In the midst of my annual spring cleaning regimen, I came across a cardboard box of old charging cables and adapters taking up scarce space in my garage.
Cords of various sizes from computers, printers, cell phones, televisions, and other devices I’ve discarded over the years were all clumped together, kept for the remote chance that I may need them again. No doubt, each of those had a distinct purpose for the device I was using at the time, but none of them seemed to match future iterations of the same product. Technology is ever-improving, and as such, most of these cables were simply updated, universalized, or made to be obsolete.
“Planned obsolescence” is the intentional design of a product to last only so long to drive up demand for new products. Changing designs on durable goods allows manufacturers to keep control over their products and limit universal or cross-over appeal to other related products. This means that consumers end up buying newer model cellphones, computers, appliances, cars, and many other products and otherwise reliable components that are unnecessary. The debate over planned obsolescence in commercial production is well-tread and a conversation in many MBA programs in our universities.
California’s convoluted departments and knotty statutes can be compared to these old cords, with the California Environmental Quality Act (CEQA) and the California Department of Transportation (Caltrans) as two prime examples.
CEQA is a statute that requires state and local agencies to identify the significant environmental impacts of their actions and to avoid or mitigate those impacts, if feasible. CEQA applies to projects that require discretionary approval by a government agency and includes statutory and categorical exemptions in the CEQA guidelines. While originally applicable for projects carried out by public agencies, such as Caltrans, courts have expanded extensive environmental review to private development and construction. These guidelines strangle innovation and are rarely improved for better compliance.
As such, the cost of compliance is so high that many private projects, such as housing, hospitals, and businesses, are not seriously considered, let alone built. And when an investor thinks they can wait three to five years for the ministerial approvals and environmental reviews to proceed, they have to contend with costly litigation from not-in-my-backyard activists, competing businesses, and labor groups using the law as leverage to stop the projects or protect their own interests. A law originally meant to protect the environment has become an obstruction to all new development, inducing disinterest and decay.
Then there is our massive, centralized state highway bureaucracy, Caltrans.
While working as a chief of staff in the state Senate, I would often get appeals from people to increase taxes to fund their particular priorities or pet projects. On the wall behind my desk, I kept a full-sized poster of the most recent Chart C, which tracked the budgetary flow of California state fees and taxes designated for transportation purposes.

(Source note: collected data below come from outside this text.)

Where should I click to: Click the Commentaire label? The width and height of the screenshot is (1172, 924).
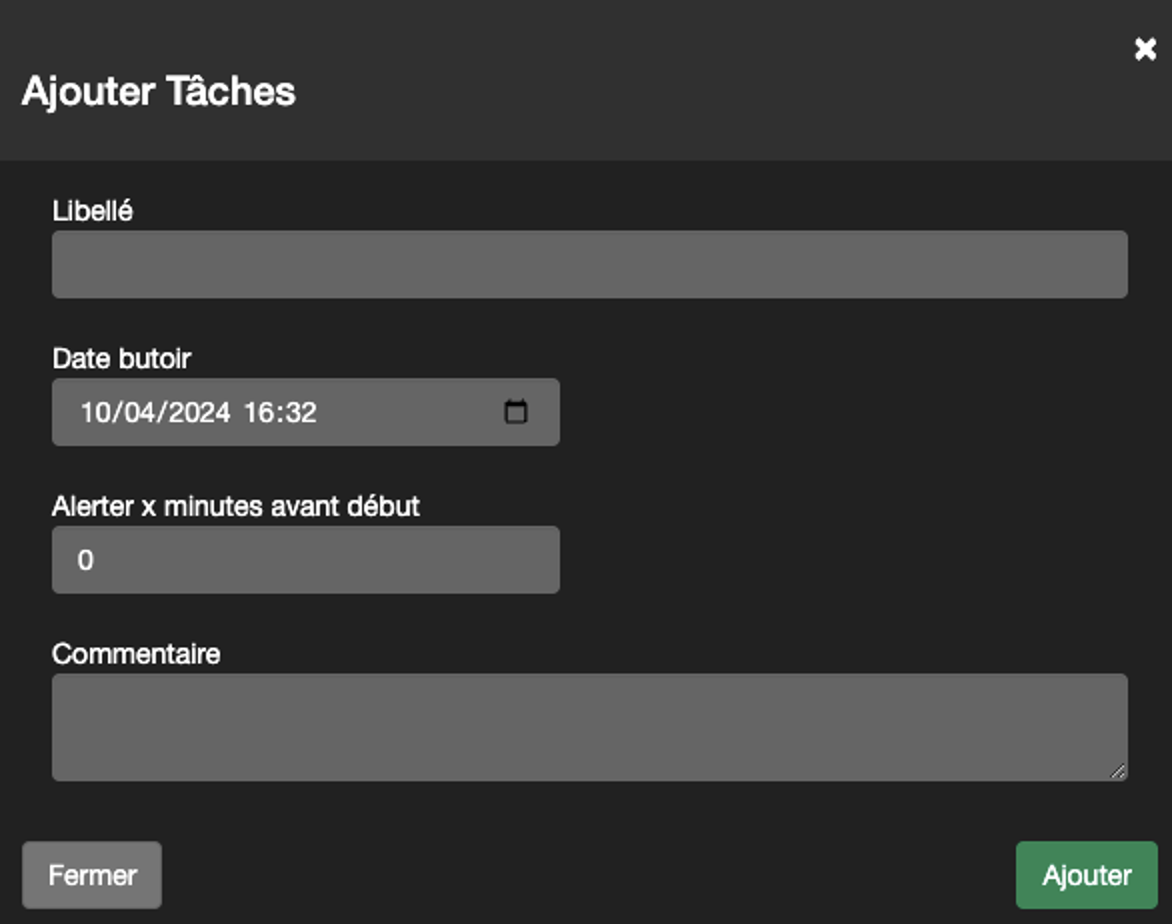point(136,654)
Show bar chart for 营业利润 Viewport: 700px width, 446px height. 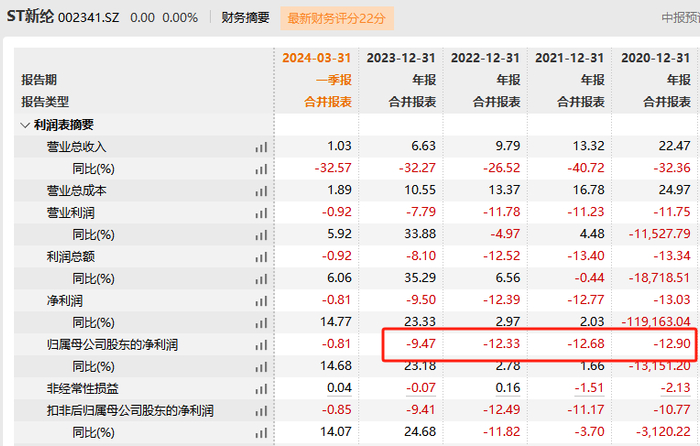[262, 213]
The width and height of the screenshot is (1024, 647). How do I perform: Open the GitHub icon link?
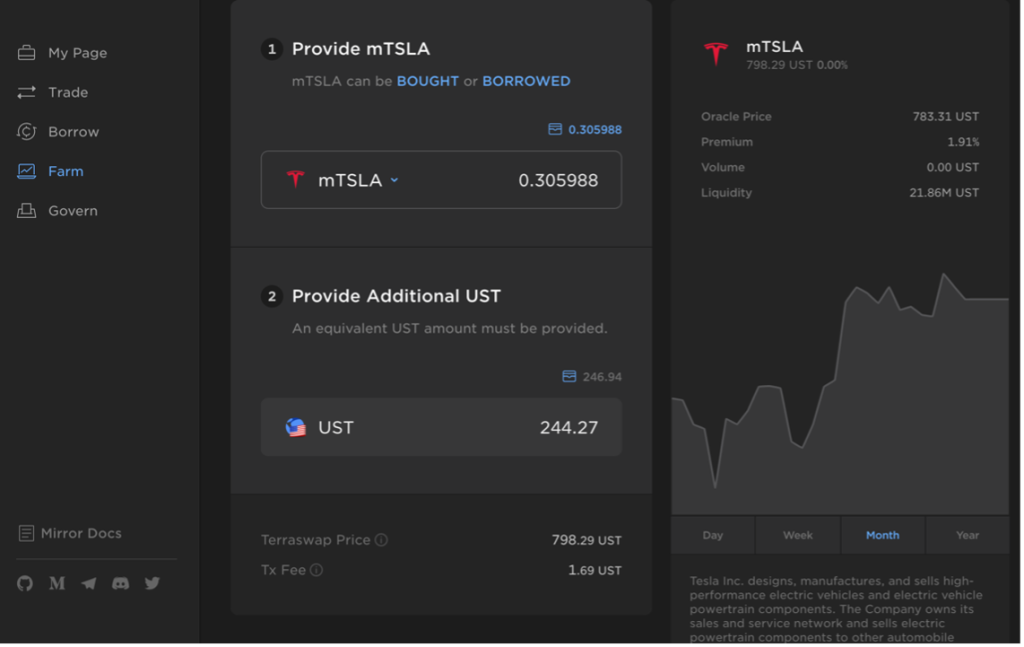[x=25, y=584]
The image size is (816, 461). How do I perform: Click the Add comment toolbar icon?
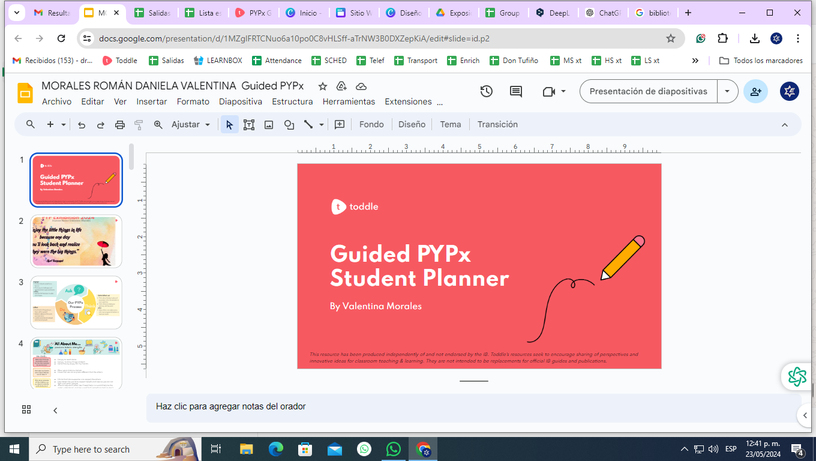[339, 125]
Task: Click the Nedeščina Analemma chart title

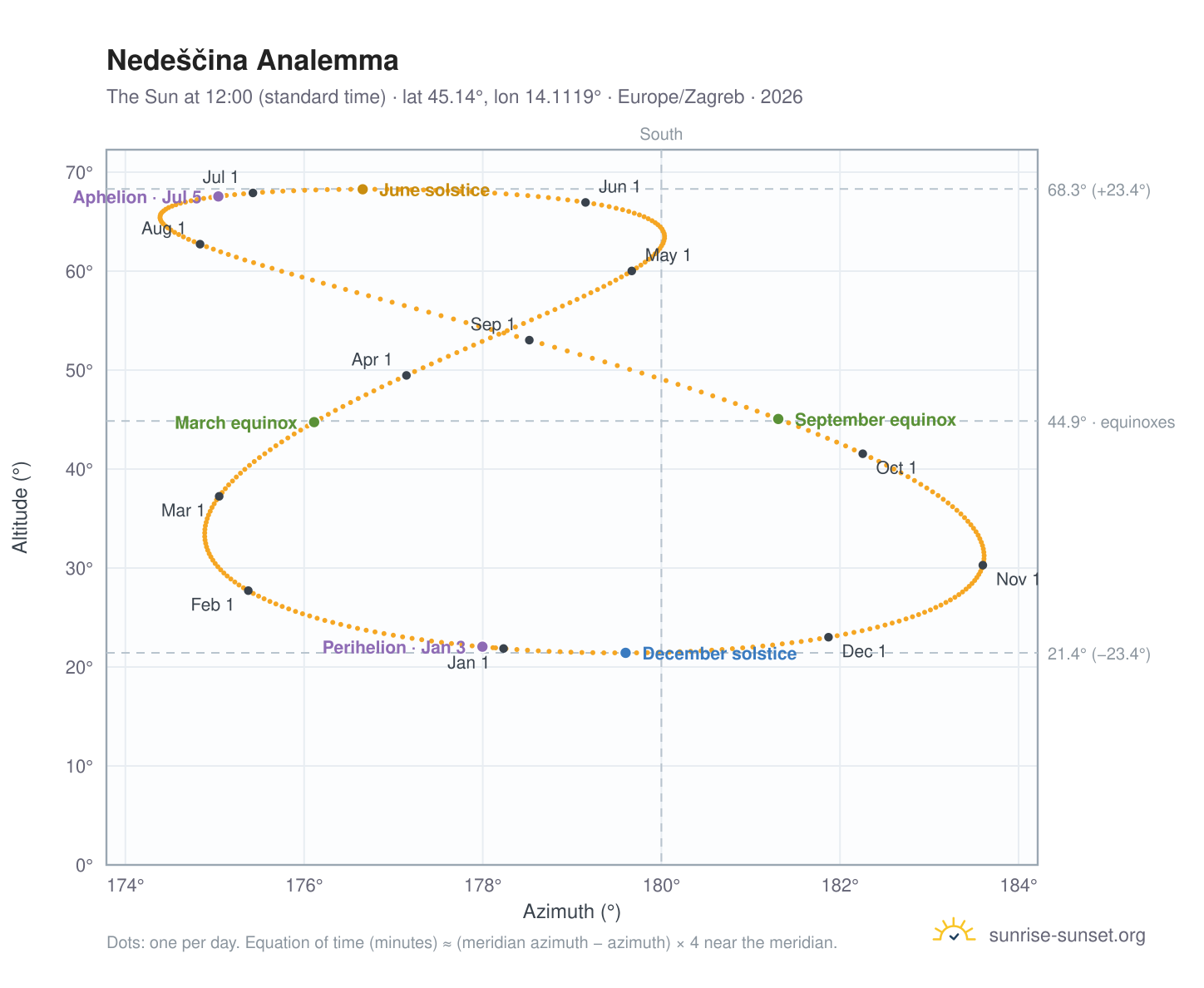Action: click(x=253, y=61)
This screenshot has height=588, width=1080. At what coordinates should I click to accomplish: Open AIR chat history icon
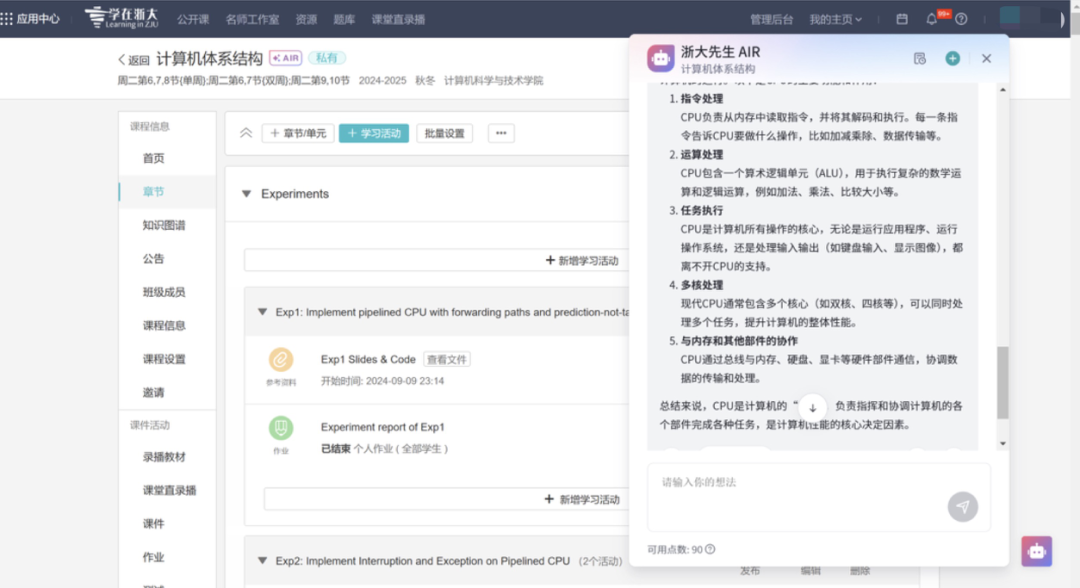[x=920, y=59]
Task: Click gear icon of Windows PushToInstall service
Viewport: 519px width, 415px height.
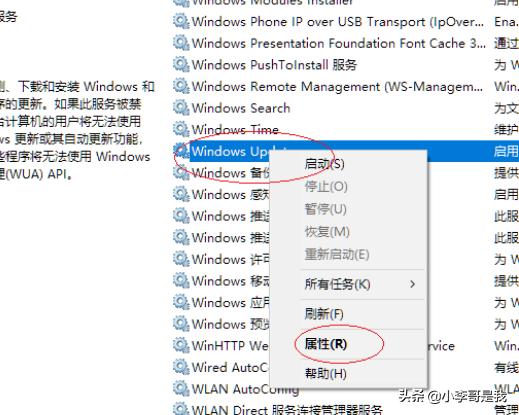Action: tap(181, 64)

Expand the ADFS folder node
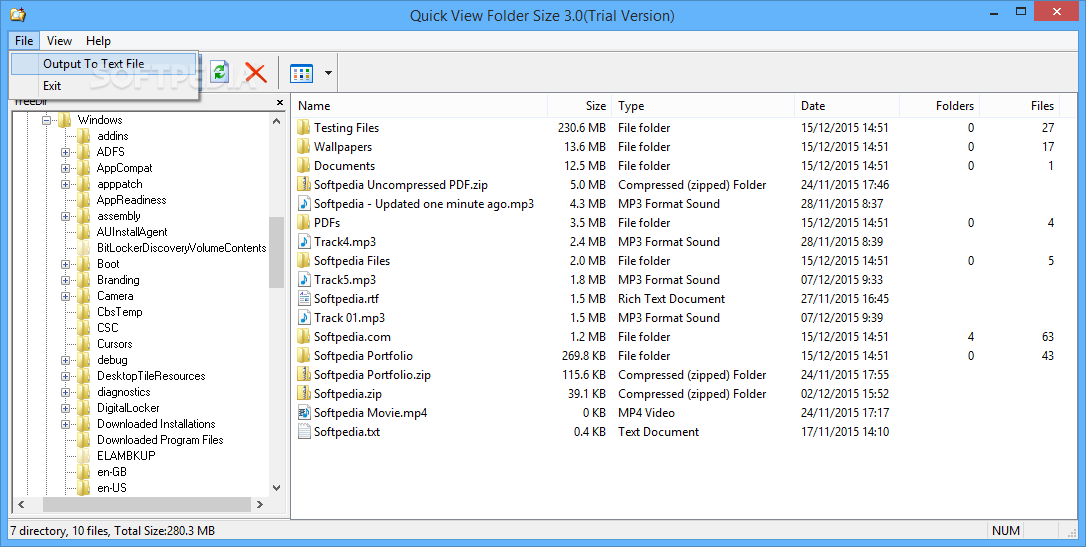click(65, 152)
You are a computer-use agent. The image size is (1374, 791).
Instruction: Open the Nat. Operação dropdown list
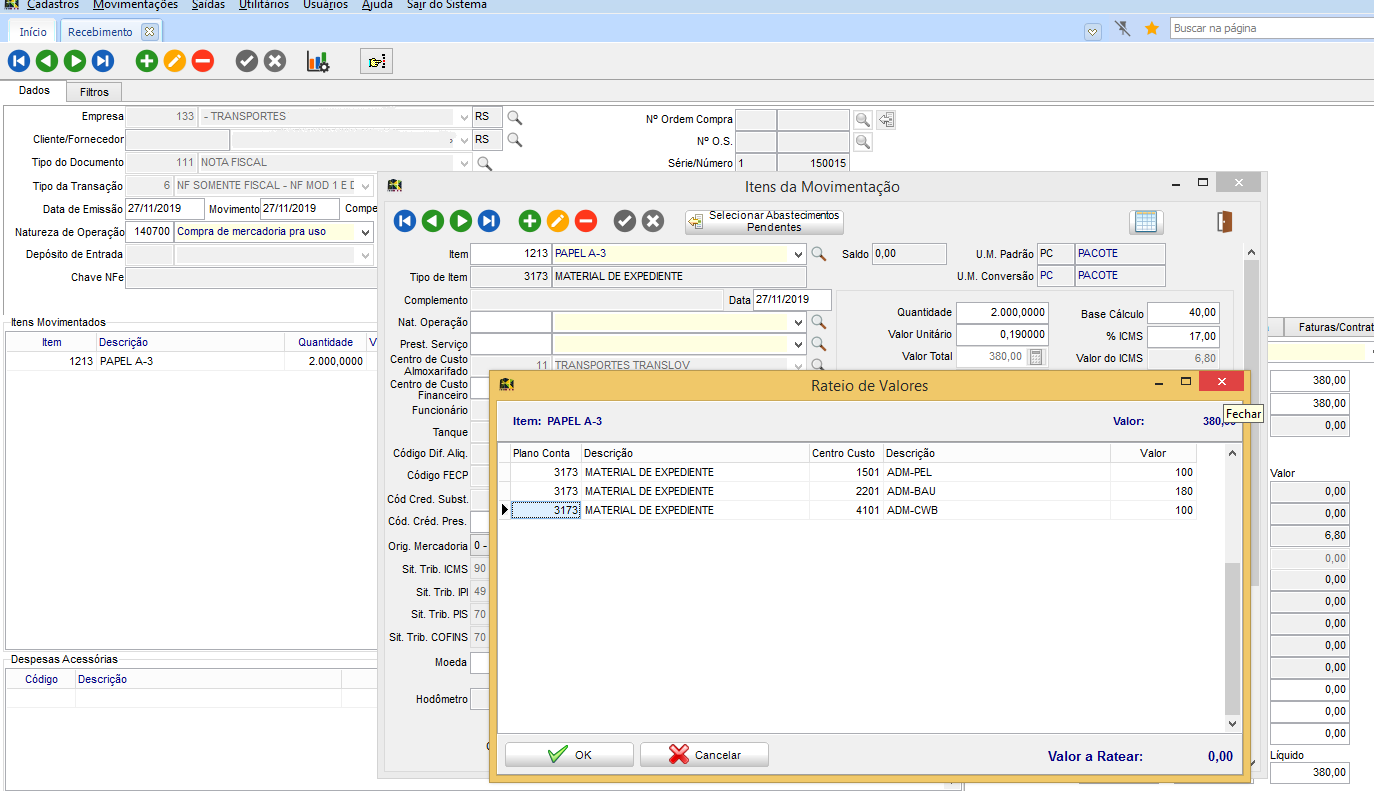(797, 322)
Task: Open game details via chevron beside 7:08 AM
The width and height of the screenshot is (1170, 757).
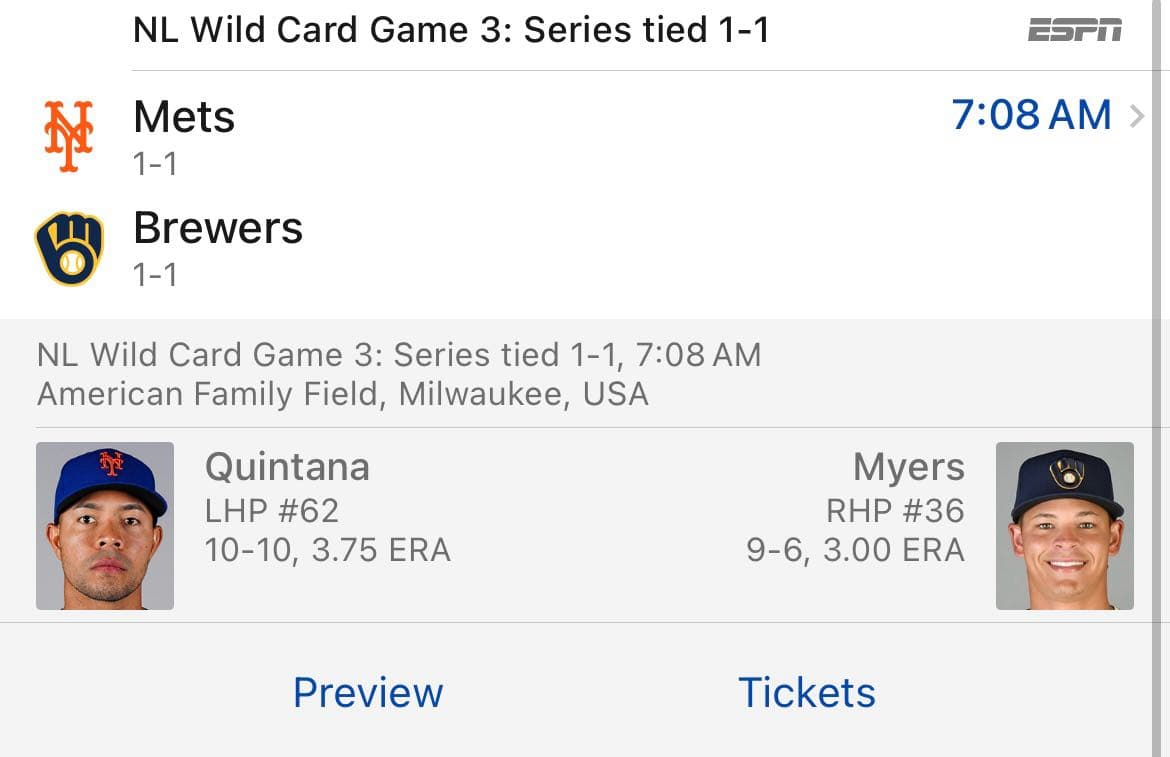Action: click(x=1137, y=117)
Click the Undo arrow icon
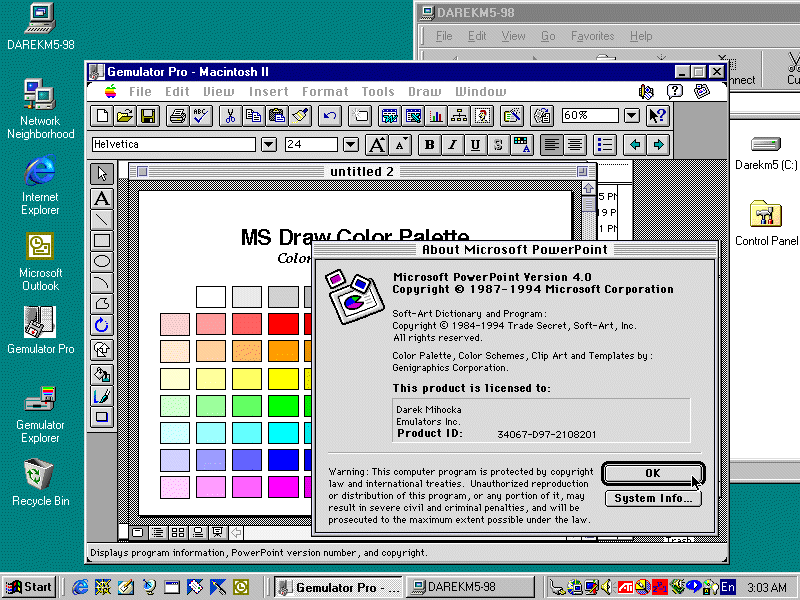 (330, 116)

Understanding how complex the money flow was, in response to their request, I would point to the chart and simply say, “If you can tell me how this all works and that you’re pleased with your roads, I’ll help you figure out how we can raise your taxes.” The statement was rhetorical, of course, but demonstrated that the tangled bureaucracy that California motorists and taxpayers financially support is not producing the roads they are paying for.
In 2014, the California Legislative Analyst’s Office published a report showing that one-third of Caltrans employees were unnecessary. My former boss, then-state Sen. John Moorlach, drafted a bill that would have increased the contracting requirements for the department to save the state hundreds of millions of dollars in annual costs and billions of dollars in projected unfunded liabilities. The proposal phased in contracting requirements every year until the inessential positions were gone. Not a single employee would have lost their job; all savings were to be achieved by attrition and retirements. The Legislature couldn’t be bothered to take that one simple step.
For those who felt like we were going to sacrifice our roads with fewer Caltrans employees, we offered another plan—move the bulk of the state’s road work to the county departments of transportation. After all, counties are the arms of the state and are more effective in delivering higher-quality projects at lower costs than Caltrans. Anyone who has driven between Orange and Los Angeles counties knows immediately when they reach the county line.
Unfortunately, the small, proposed pilot program died in committee when opposed by interests dependent upon government largess—public sector unions. They would rather block innovation than compete against the private sector.
So as you clean out your garage this spring and consider disposing of the obsolete cables you’ve acquired over the years, just think about how many more useless and counterproductive laws and programs the state refuses to address and insists on keeping, well, for the sake of some hoarding bureaucrat.